### Passage for review
"""

Sarah Giddings came to Scripps Institution of Oceanography at UC San Diego from the University of Washington in 2014. She studies coastal physical oceanography, in particular the dynamics of estuaries. Her background is in environmental engineering with a specialty in fluid mechanics. This year she is one of several Scripps researchers studying the current El Niño season as a possible preview of future climate conditions that may become more frequent.
explorations now: What do you do for a living?
Sarah Giddings: I am a coastal physical oceanographer and I conduct research that focuses on the regions of the coastline where we have estuaries and bays, where rivers meet the ocean. I look at the physical transport mechanisms within estuaries and bays and also what comes out of them: river plumes that might have sediments or contaminants coming out of them.
I’m particularly interested in estuaries because they’re at the interface where humans use the coastal oceans, they’re very valuable to us in terms of resources and we’ve exploited them so we’re trying to figure out how to manage them most appropriately. I’m also interested in them because they’re at the intersection of what happens on land and what happens in the ocean.
en: What defines an estuary?
SG: An estuary is actually a little hard to define. The traditional definition is that it’s where a river meets the ocean. But in fact there are plenty of places where you don’t have to have a river input to consider it an estuarine environment. For example, here in Southern California and Baja California, we have bays that don’t have much, if any, freshwater input, yet I would consider them an estuary. What really makes them still an estuary is that they have very strong gradients in density, so they range from really salty to really fresh or really hot to really cold. Those density gradients drive circulation and they’re typically much stronger in estuaries than in the coastal ocean.
en: What are some of the main questions in your field?
SG: We’re still focused on similar questions to those that we were asking a long time ago, which centers on the fact that all estuaries are a little bit different. There’s been a history of really understanding one particular estuary well but not being able to connect that to another estuary. Being able to connect dynamics between systems and classify estuaries and river plumes in terms of their functionality, in terms of physics and of the ecosystem, that’s still one of the biggest goals in estuarine science.
A big question connected to this goal is just being able to understand how an estuary circulates, how does water get from point A to point B and how much mixing occurs? That means the mixing of saltwater with freshwater. It also means mixing of potentially contaminated runoff with less contaminated ocean water and mixing of nutrients and oxygen. We are very interested in trying to come up with a framework that allows us to compare different estuaries of different sizes and shapes and dynamics.

"""

### Tasks and exercises
A: Set down the passage of the interview with Sarah Giddings starting with "Sarah Giddings came" and going on through "become more frequent.".
B: Answer these questions on the interview with Sarah Giddings:
(i) From which university did Giddings come to Scripps in 2014?
(ii) What is her background, and what is her specialty within it?
(iii) What kind of gradients does she say make a bay with little or no freshwater input still an estuary?
C: Write what comes next in the interview with Sarah Giddings, picking up after its last sentence.
The material after the interview with Sarah Giddings has no connection to it.

### Collected data
"""

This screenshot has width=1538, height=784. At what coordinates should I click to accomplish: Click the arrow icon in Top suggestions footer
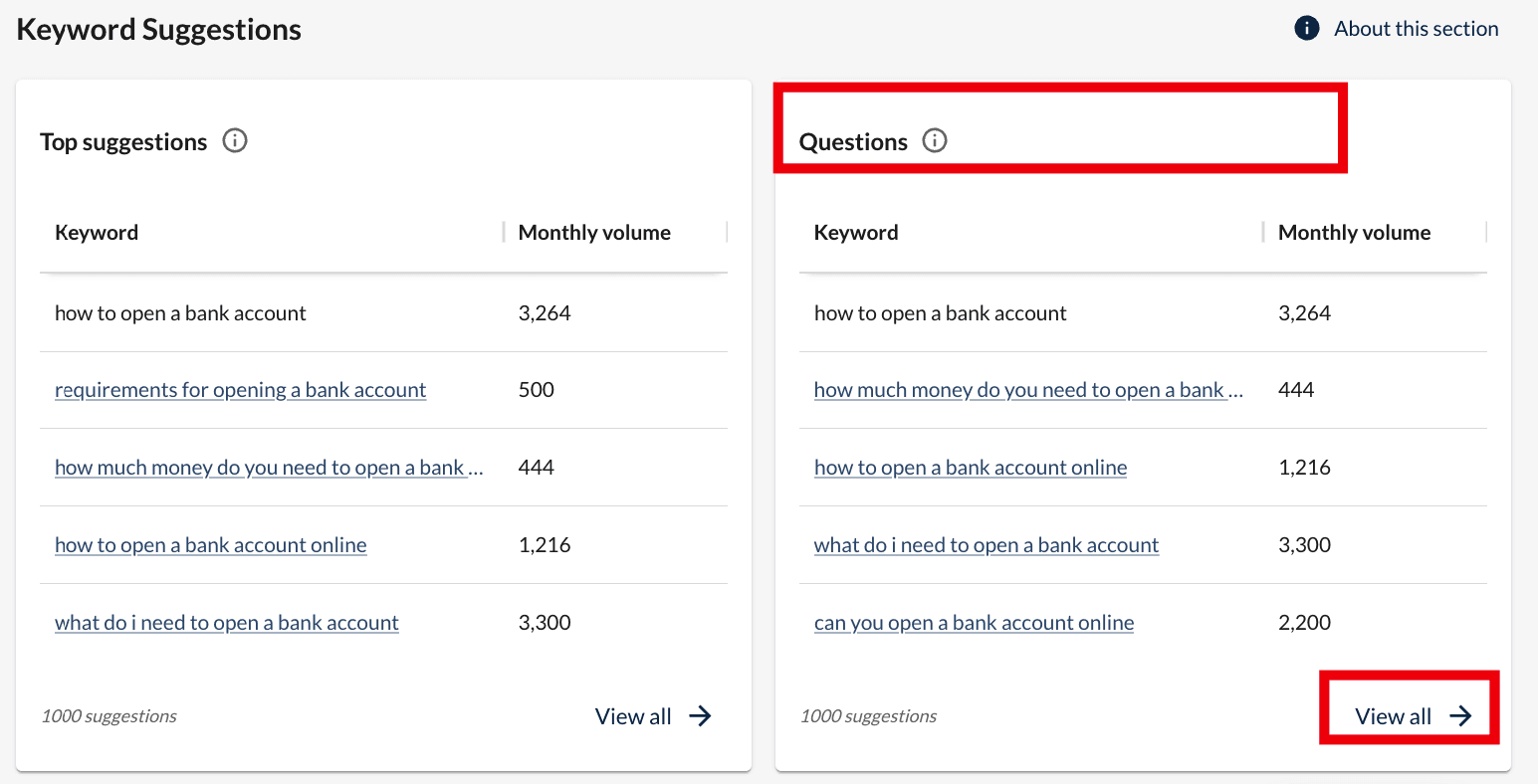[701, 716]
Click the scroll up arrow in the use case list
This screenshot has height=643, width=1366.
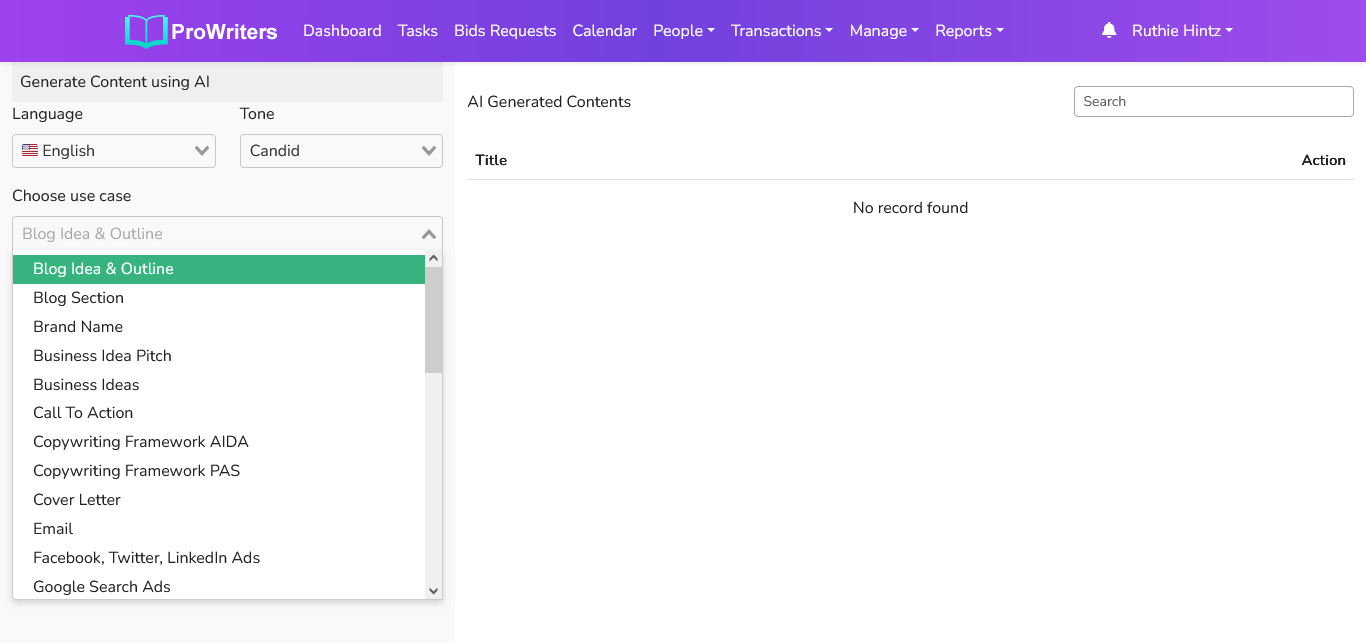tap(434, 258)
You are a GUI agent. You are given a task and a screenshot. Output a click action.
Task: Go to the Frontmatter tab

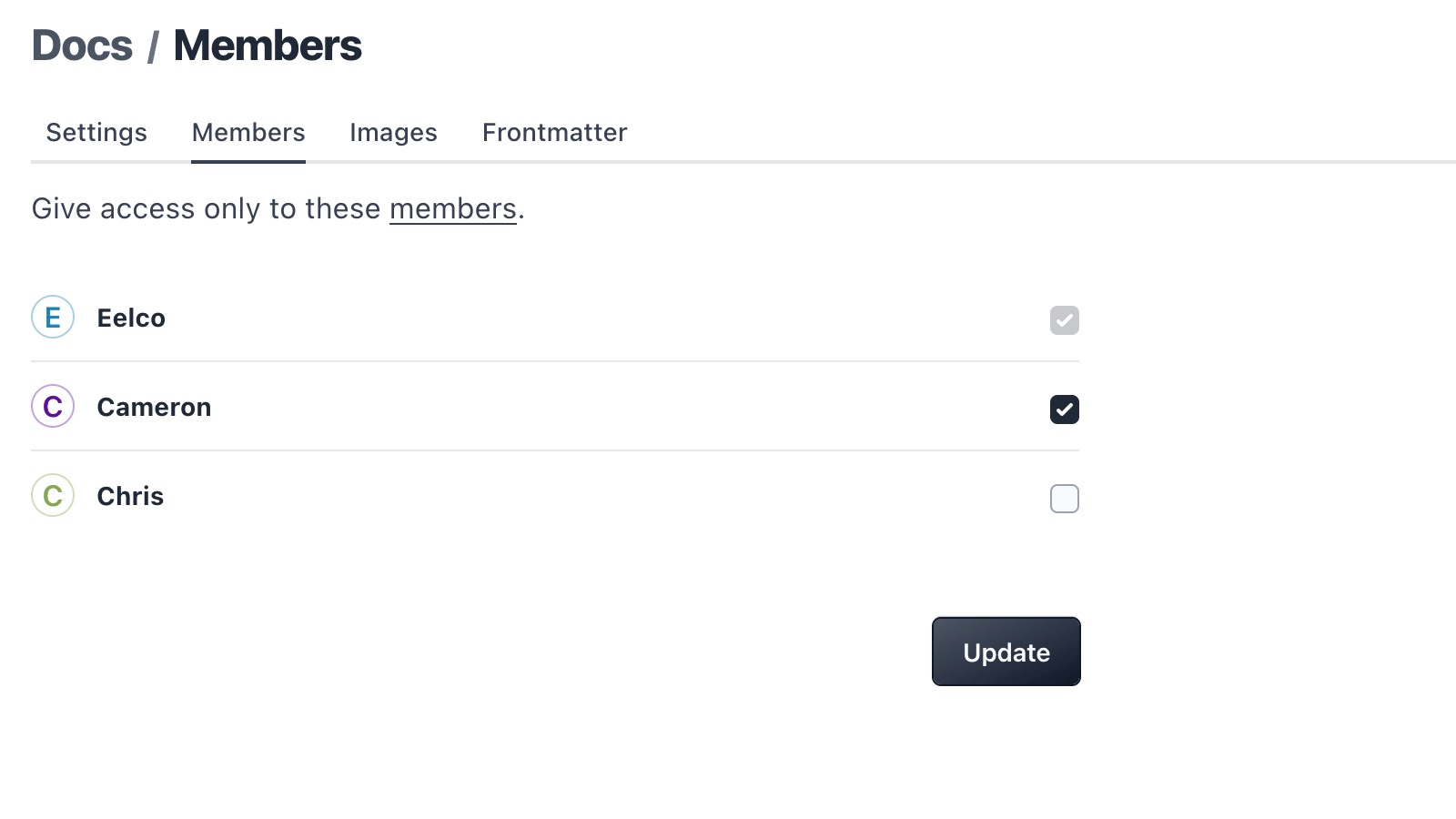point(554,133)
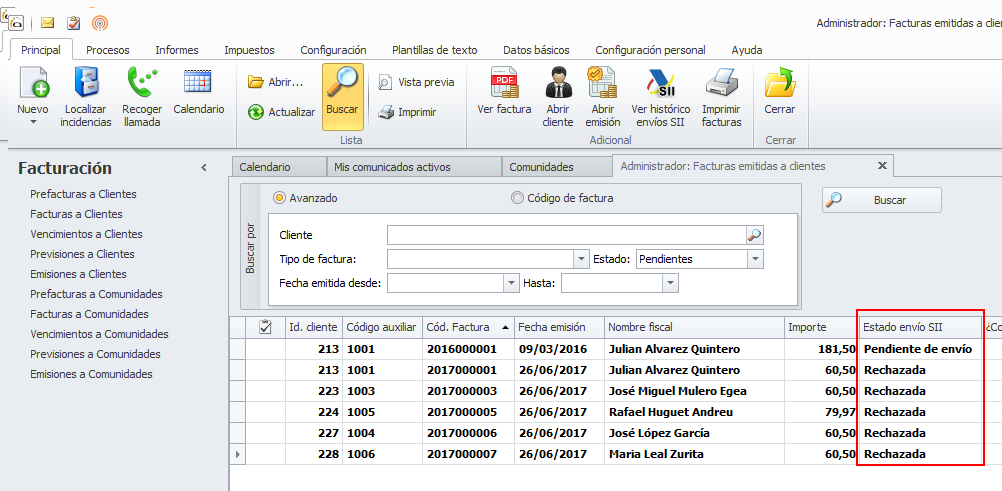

"""

### Answers in order
A:
Sarah Giddings came to Scripps Institution of Oceanography at UC San Diego from the University of Washington in 2014. She studies coastal physical oceanography, in particular the dynamics of estuaries. Her background is in environmental engineering with a specialty in fluid mechanics. This year she is one of several Scripps researchers studying the current El Niño season as a possible preview of future climate conditions that may become more frequent.

B:
(i) The University of Washington.
(ii) Environmental engineering, with a specialty in fluid mechanics.
(iii) Very strong gradients in density.

C:
One of the reasons why we’re interested in comparing different estuarine systems and coming up with a classification system for them is really because we want to understand how they are going to function in the future: how are they going to behave under different climate change scenarios and what does that mean for human interactions’ with them? The present El Niño conditions provide us with a really wonderful window into that future. We have extra sea-level rise because of El Niño. We have warmer ocean temperatures. We also have more extreme events, meaning more high-water events due to things such as large waves.
en: What tools do you use for your research?
SG: The tools that I use are a combination of field work – using instruments that measure velocity, salinity, temperature, and numerical modeling – and using a computer to simulate what ocean currents are doing, sort of like what you’d do with a weather model.
We go into the field because these estuarine systems are very complicated and we need to have a way to validate our models. We need to have measurements of, for example, the estuarine salinity as it responds to wave events coming in and mixing the system.
Our field measurements are made with a whole suite of tools. We use boat-based observations where we’re putting instruments over the side of the boat and bringing them back up again. We use tools that we actually walk around with so we spend all day walking around the estuary measuring topography and bathymetry. On the coast we use tools such as dye where we track where stuff goes as a proxy for things like pollution or sediment coming out of these systems. So it’s a whole variety of tools that involve getting wet and muddy and it’s lots of fun!
I do some work internationally, but most of my work has been on the West Coast of the U.S. in the Pacific Northwest and down here in Southern California. Currently I have measurements going on in several different estuaries up and down the coast and in collaboration with other folks, we’re conducting measurements stretching all along California and doing modeling along the entire West Coast.
en: Why did you come to Scripps?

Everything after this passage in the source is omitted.